Elsewhere on the Gold Coast, last month, Argus Property Partners offloaded the Metro Market at Biggera Waters, 10 kilometres east of Helensvale, for $39.4m – again to Melbourne based buyers.
IJ Capital also sold the Benowa Gardens complex, for $60.5m, following a renovation.
Benowa Gardens if four kilometres north of Surfers Paradise.
Triple supermarket anchored
Completed in 2005, Westfield Helensvale contains 44,832 square metres of area anchored to the three major supermarkets, Kmart and Target, with three mini-majors, 136 specialty stores and six mezzanine office suites.
Adjacent to the Brisbane Heavy Rail, Gold Coast Light Rail and with exposure and frontage to the M1 Motorway and Gold Coast Highway, the holding includes an 8.9 hectare parcel once occupied by the NightQuarter market (story continues below).

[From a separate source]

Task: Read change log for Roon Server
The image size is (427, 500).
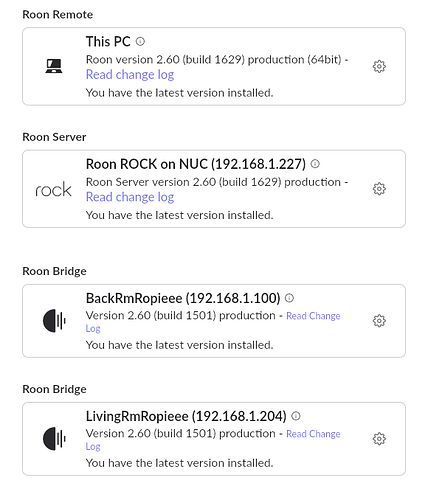Action: coord(130,197)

There are also 2100 car parks.
“The divestment of Westfield Helensvale, held by the QIC Property Fund, was in line with the client endorsed strategy for the fund,” QIC Real Estate managing director, Michael O’Brien, said.
“Not only does this divestment further showcase our ability to deliver successful transactions on behalf of investors, but also demonstrates that investors’ confidence in returning to the broader retail sector,” he added.
“In alignment with our long-held fund strategies, we continue to execute on market opportunities which drive strong performance for our clients,” according to the executive.
IP Generation head of Funds Management, Andrew Coutts, said the acquisition will deliver attractive returns for its investors.
“This transaction brings IP Generation’s acquisitions for the financial year to $580m and total funds under management to about $1 billion,” according to the executive.
Mr Rooney added “the opportunity to acquire one of south east Queensland’s premier convenience-based sub regional centres and the ability to partner with the asset’s joint owner, SCentre Group, were key drawcards”.
Joint venture opportunities with major institutional owners and managers are actively being pursued, the agent said.